Maria Eduarda Moraes, empreendedora e apaixonada por trabalhos manuais, também destaca o impacto positivo dessas atividades em sua vida. Em 2021, após a perda de sua avó para a Covid-19 e a adaptação ao home office, Maria Eduarda encontrou no bordado em bastidor uma forma de relaxamento e terapia.
"O bordado acabou se tornando uma forma de terapia”, conta ela.
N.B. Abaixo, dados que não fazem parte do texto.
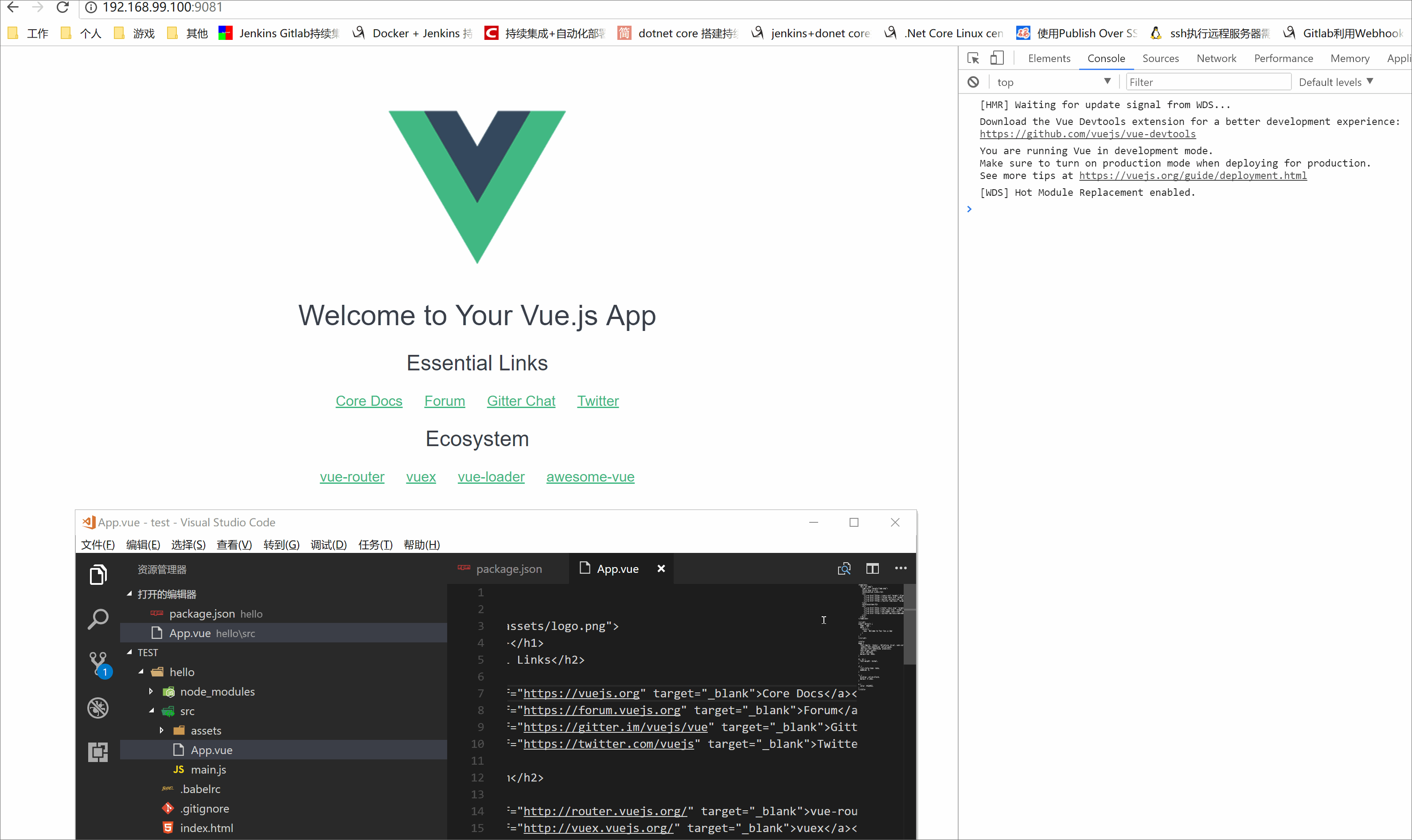
Task: Open the vue-router link
Action: [x=351, y=477]
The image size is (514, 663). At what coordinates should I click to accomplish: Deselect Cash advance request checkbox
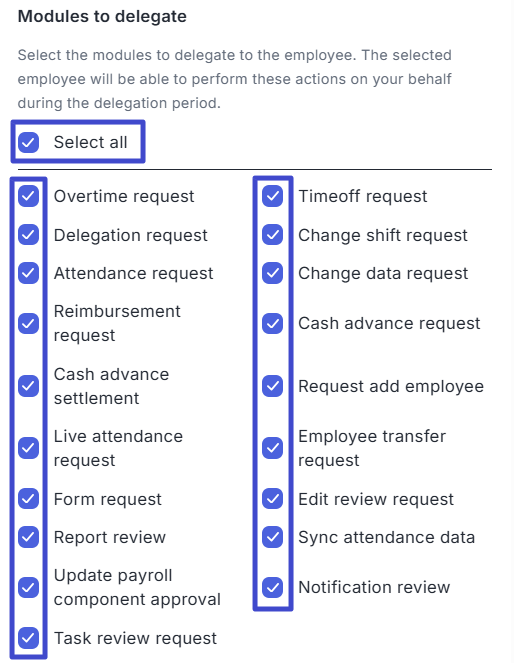(x=273, y=323)

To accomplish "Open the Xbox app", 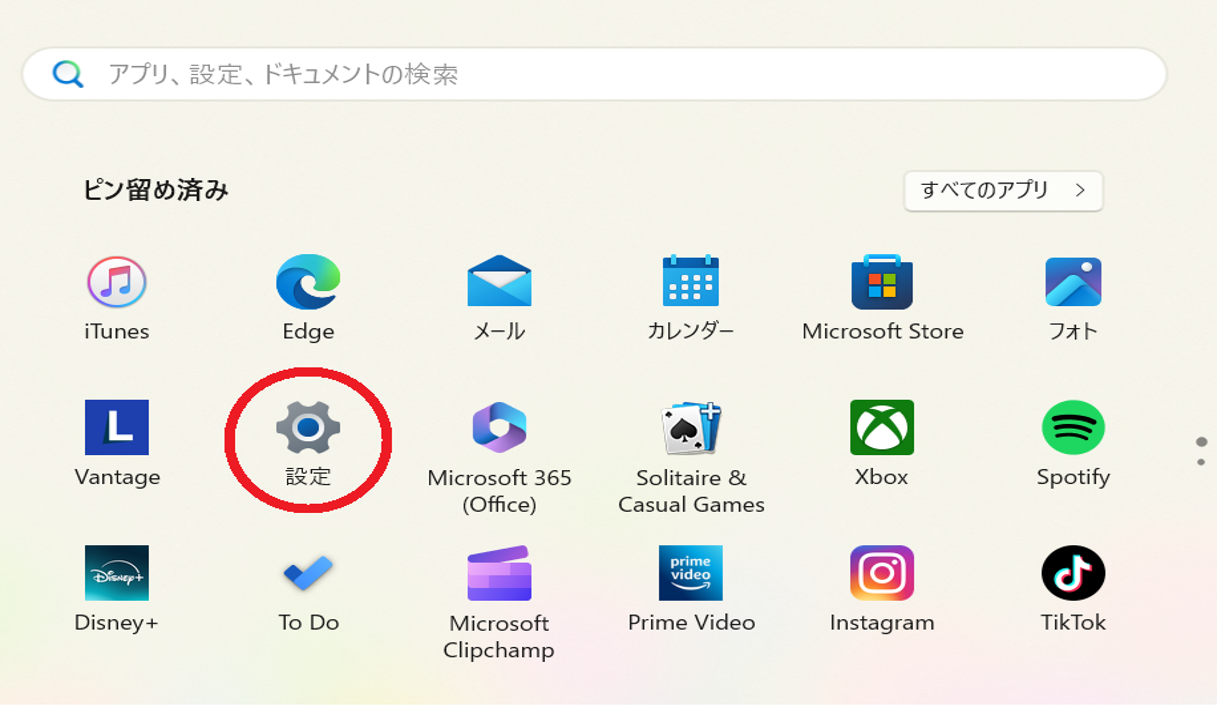I will coord(881,429).
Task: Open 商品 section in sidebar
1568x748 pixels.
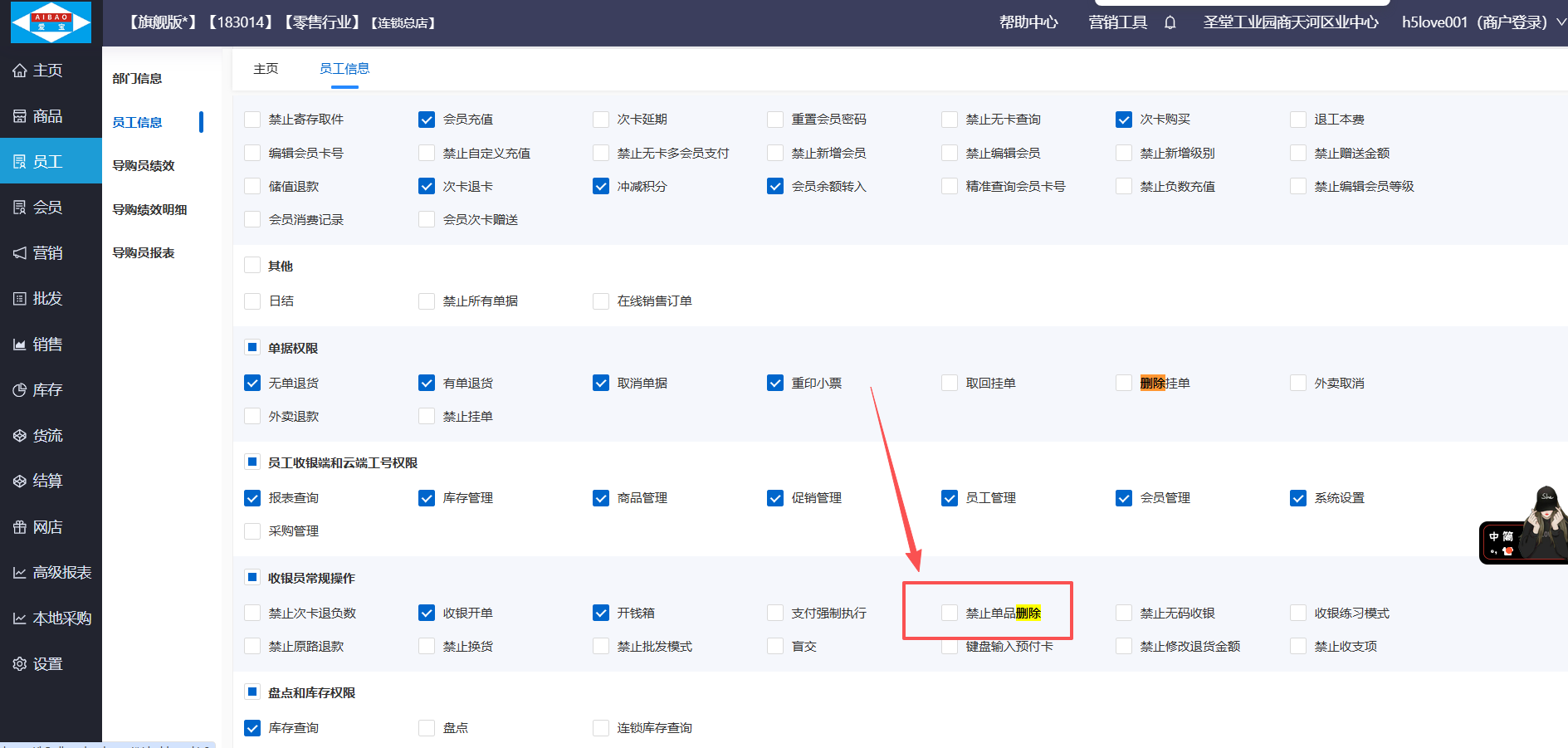Action: (x=48, y=116)
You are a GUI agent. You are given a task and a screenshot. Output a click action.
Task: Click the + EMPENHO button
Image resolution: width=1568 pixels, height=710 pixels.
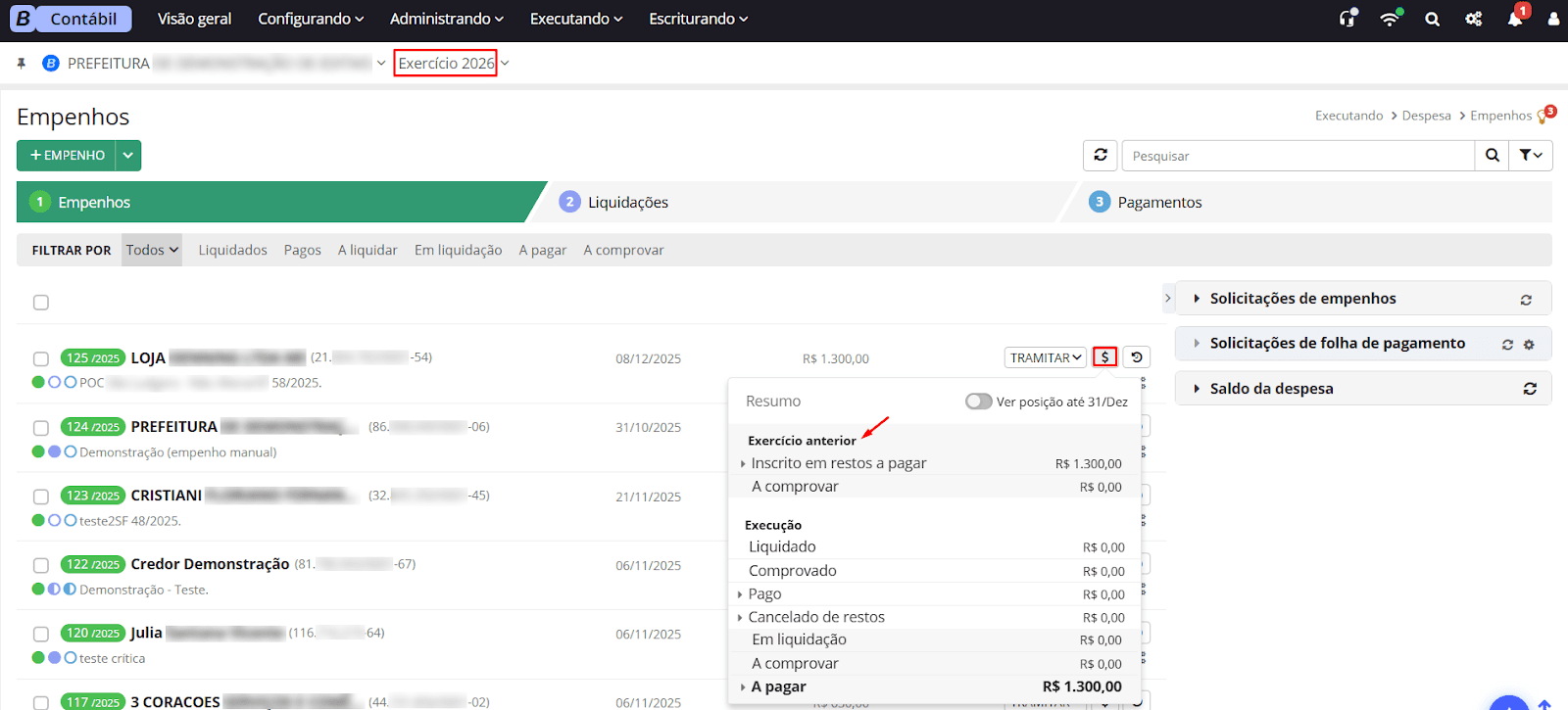pos(67,156)
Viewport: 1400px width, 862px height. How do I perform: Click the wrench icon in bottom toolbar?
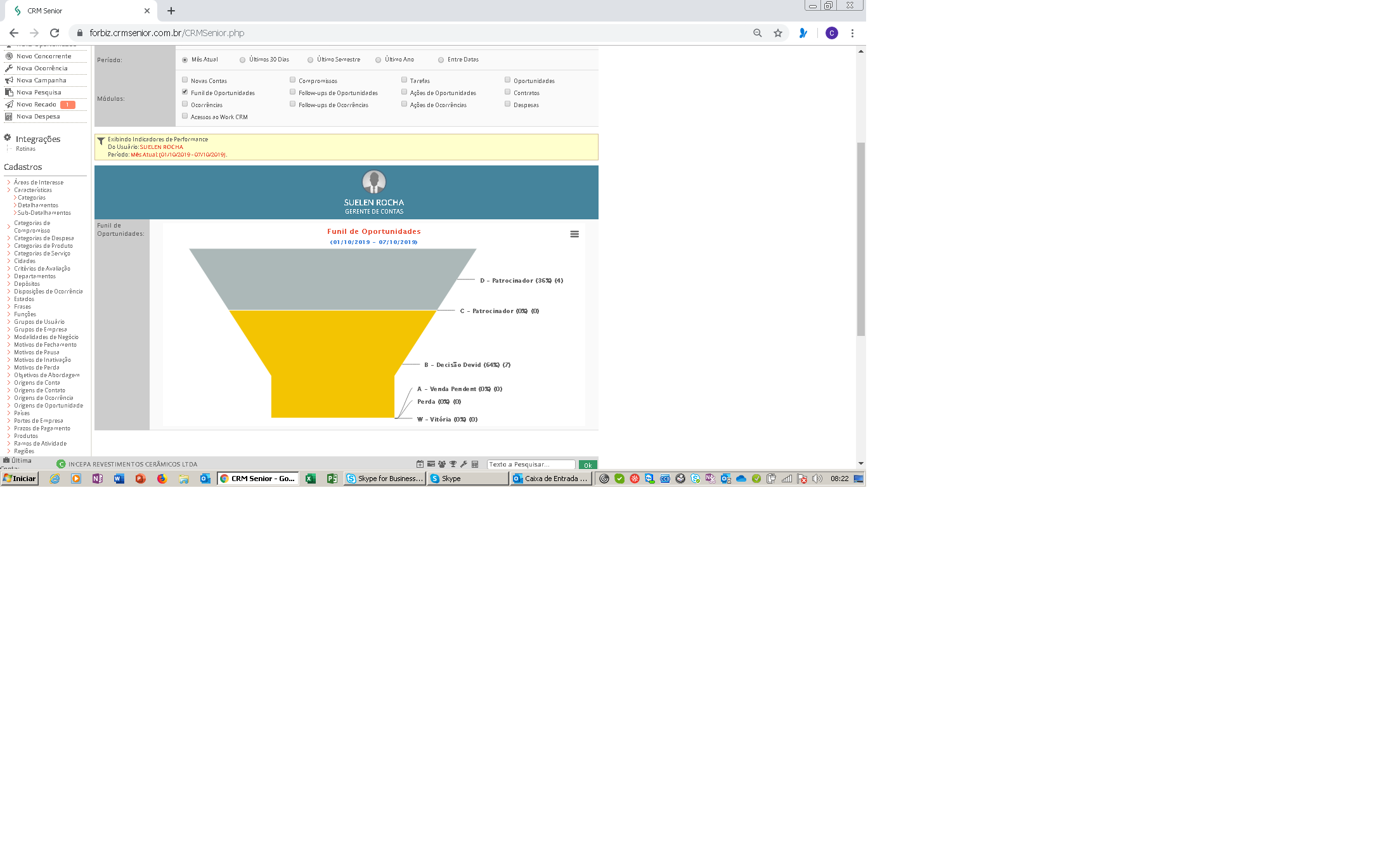click(x=463, y=464)
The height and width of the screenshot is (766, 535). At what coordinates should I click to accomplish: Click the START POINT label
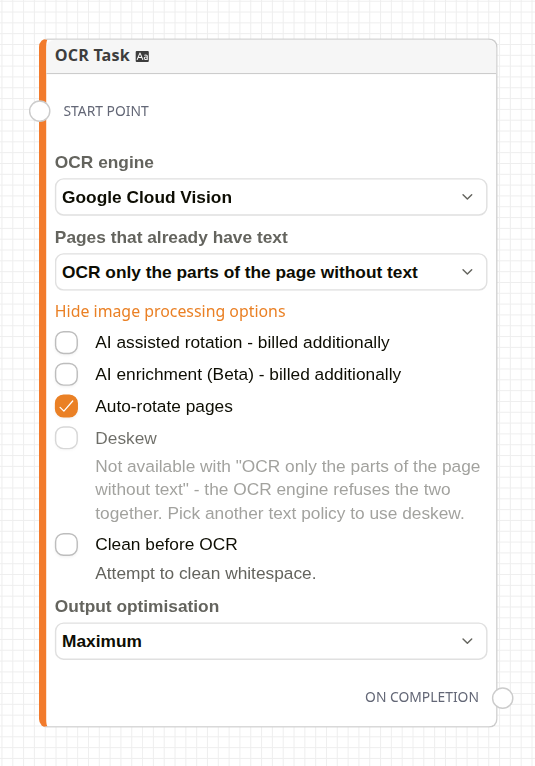(106, 111)
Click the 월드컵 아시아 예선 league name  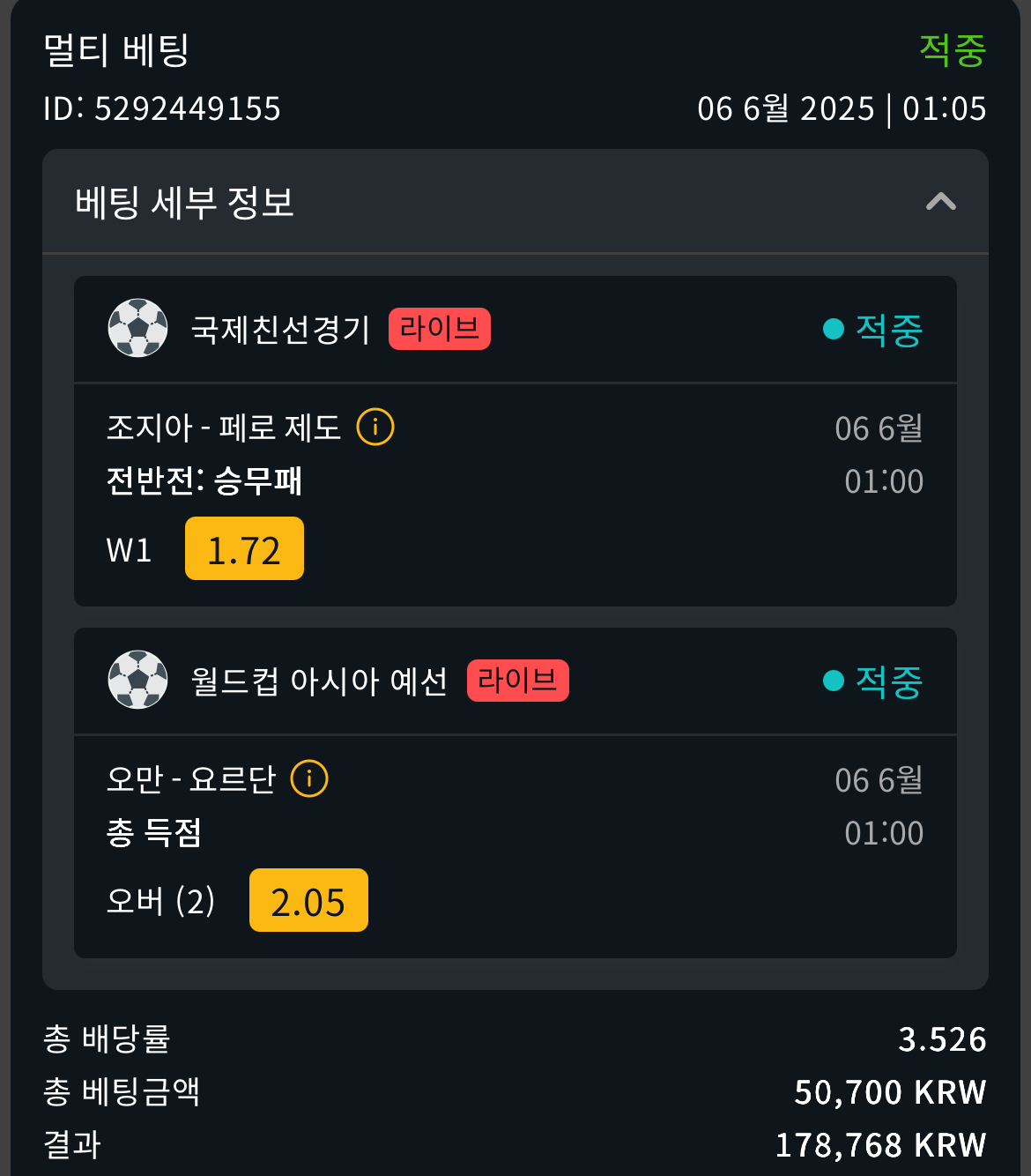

Esse envolvimento com trabalhos manuais ajudou-a a melhorar sua concentração e a lidar com a ansiedade.
Com o tempo, Maria Eduarda expandiu suas habilidades para a modelagem e costura, e sua paixão por essas atividades a levou a empreender na área da moda. Juntamente com sua mãe, ela criou um negócio focado em sustentabilidade, acreditando que essa prática é crucial para o futuro.
"A sustentabilidade em qualquer área é crucial para o futuro da vida humana”, afirma. Seu empreendimento não só promove peças confeccionadas com materiais ecológicos, mas também reflete seu compromisso com um estilo de vida mais consciente e criativo.
Maria Eduarda dá um conselho valioso para aqueles que buscam transformar um hobby manual em um negócio:
"Ter determinação e buscar um diferencial na área escolhida são fundamentais. Acreditar no seu projeto é essencial para que as pessoas reconheçam o valor do trabalho feito à mão”, comenta.
Sua trajetória demonstra como as atividades manuais podem oferecer não apenas alívio e satisfação pessoal, mas também oportunidades de negócios sustentáveis e criativos. Assim como Maria Eduarda, muitas pessoas estão encontrando na cerâmica, na costura e em outras práticas manuais um caminho para o bem-estar e uma conexão mais profunda com o presente.